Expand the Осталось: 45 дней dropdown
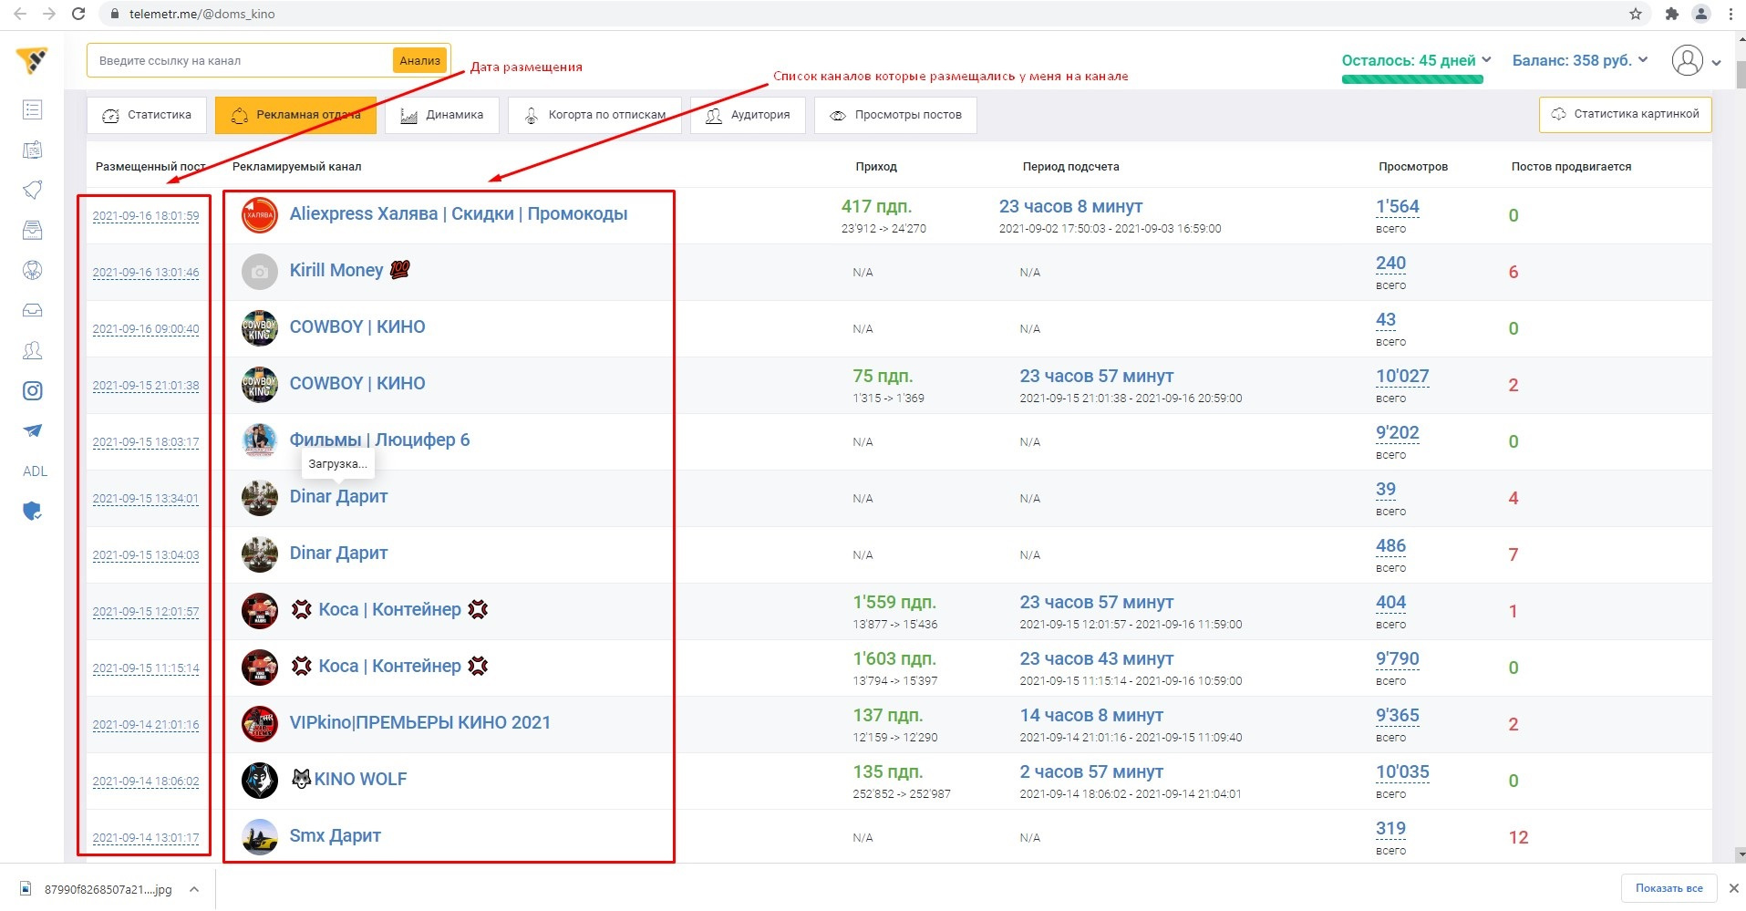[x=1415, y=60]
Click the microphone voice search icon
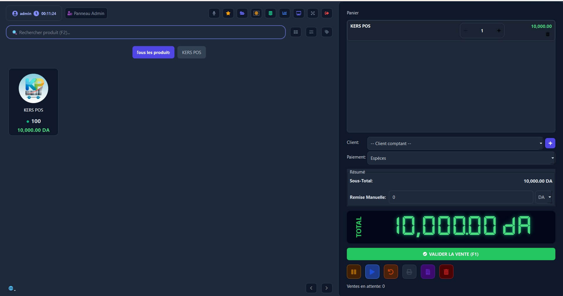This screenshot has height=296, width=563. (214, 13)
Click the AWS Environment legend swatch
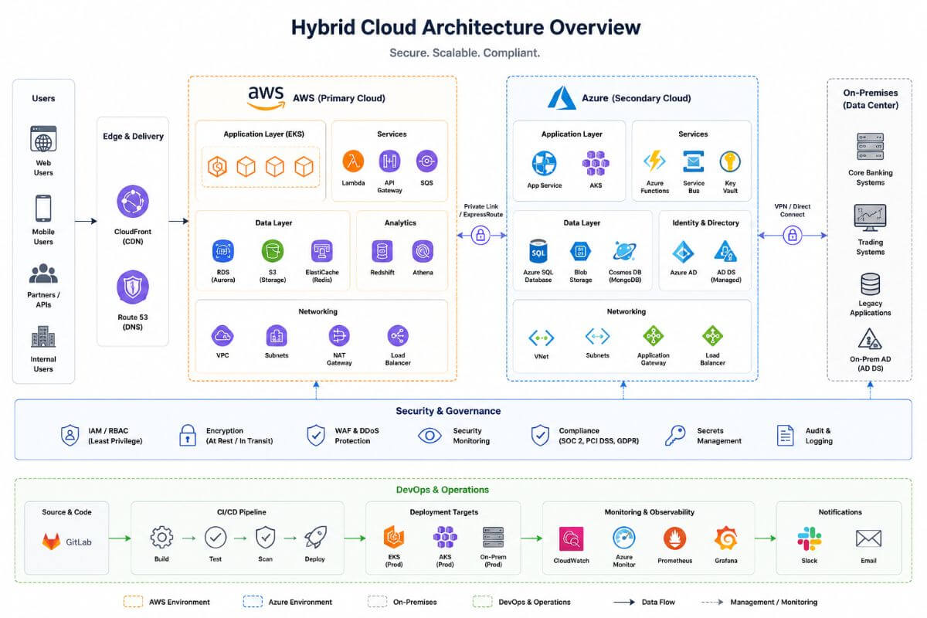Viewport: 927px width, 618px height. 134,602

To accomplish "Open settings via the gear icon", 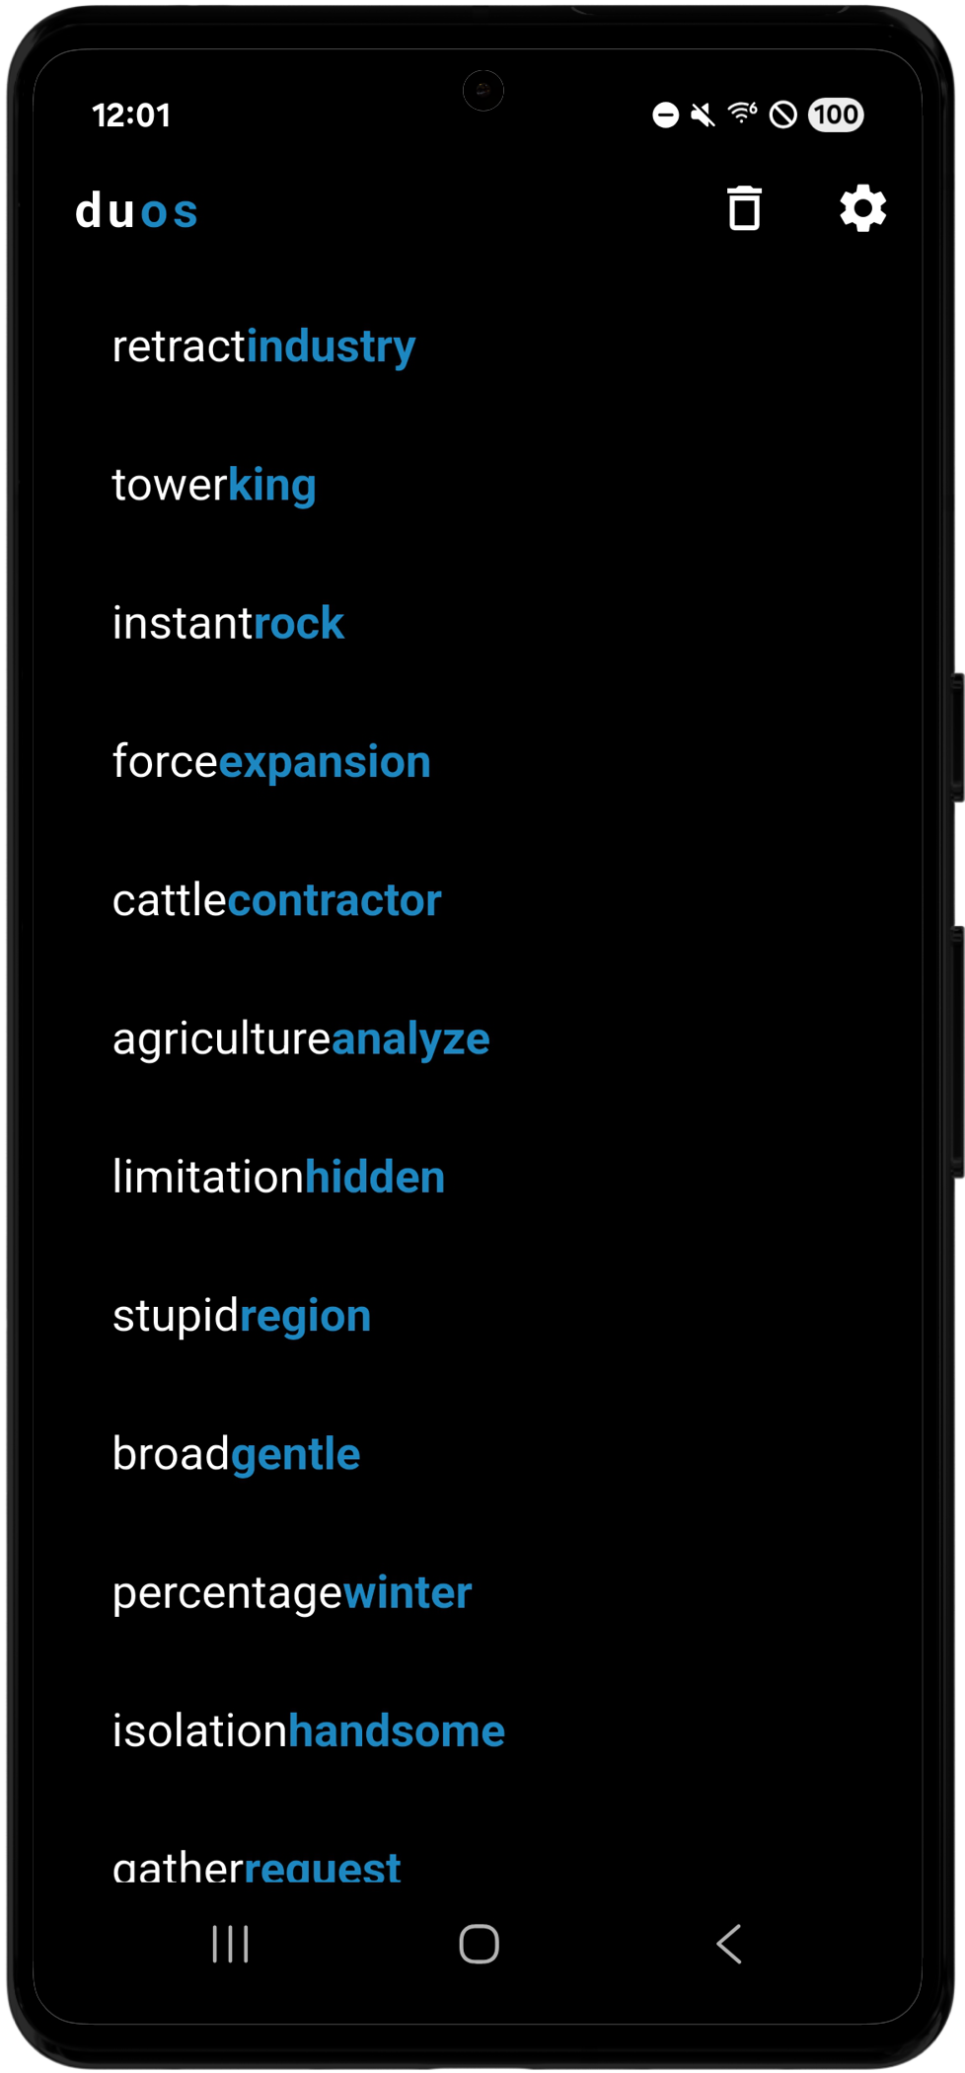I will 862,209.
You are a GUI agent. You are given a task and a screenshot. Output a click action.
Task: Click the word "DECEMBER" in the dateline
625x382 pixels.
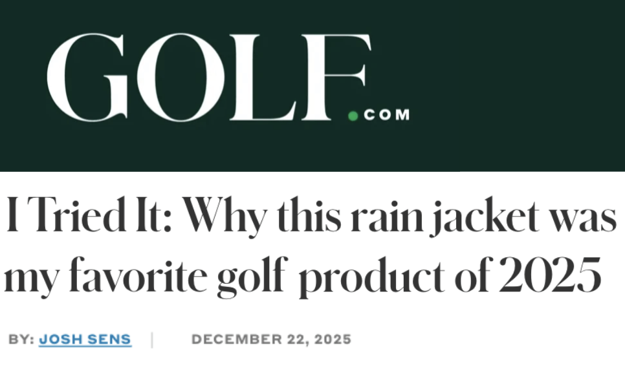(237, 339)
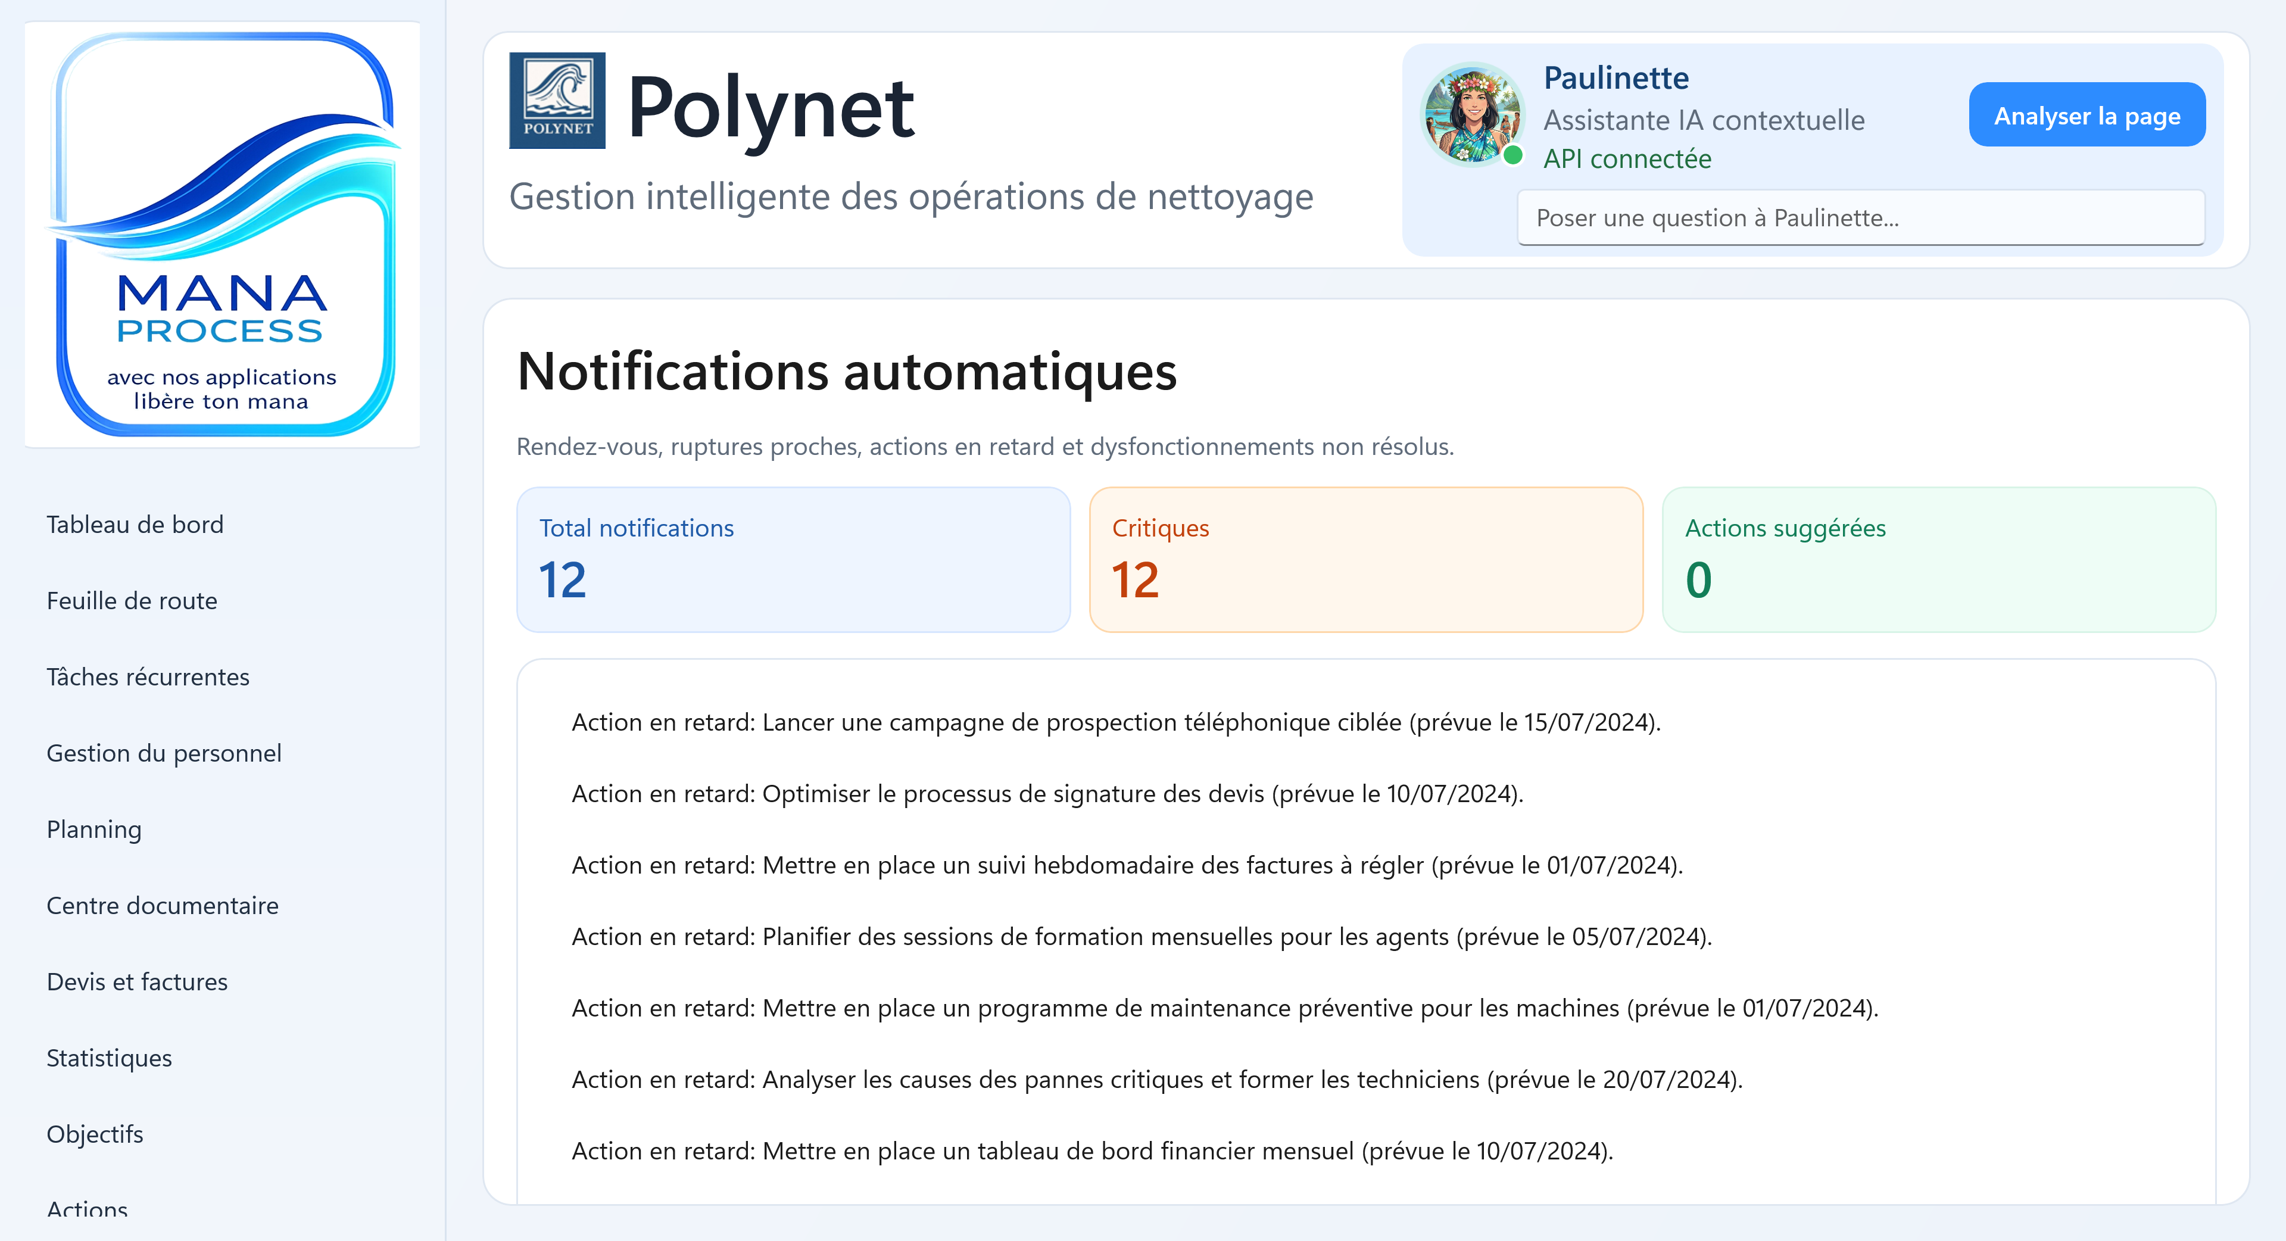Screen dimensions: 2286x1241
Task: Navigate to Gestion du personnel
Action: click(x=163, y=754)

• • • • • • •

Only the lines from the one containing "Task: Click the" through the last line of the data belong in the copy, both included and reproduced exactly. Pictures do not.

▸ WRITTEN ANSWER:
Task: Click the word "DECEMBER" in the dateline
625x382 pixels.
(237, 339)
Screen dimensions: 2286x1241
Task: Navigate to Gestion du personnel
Action: click(x=163, y=754)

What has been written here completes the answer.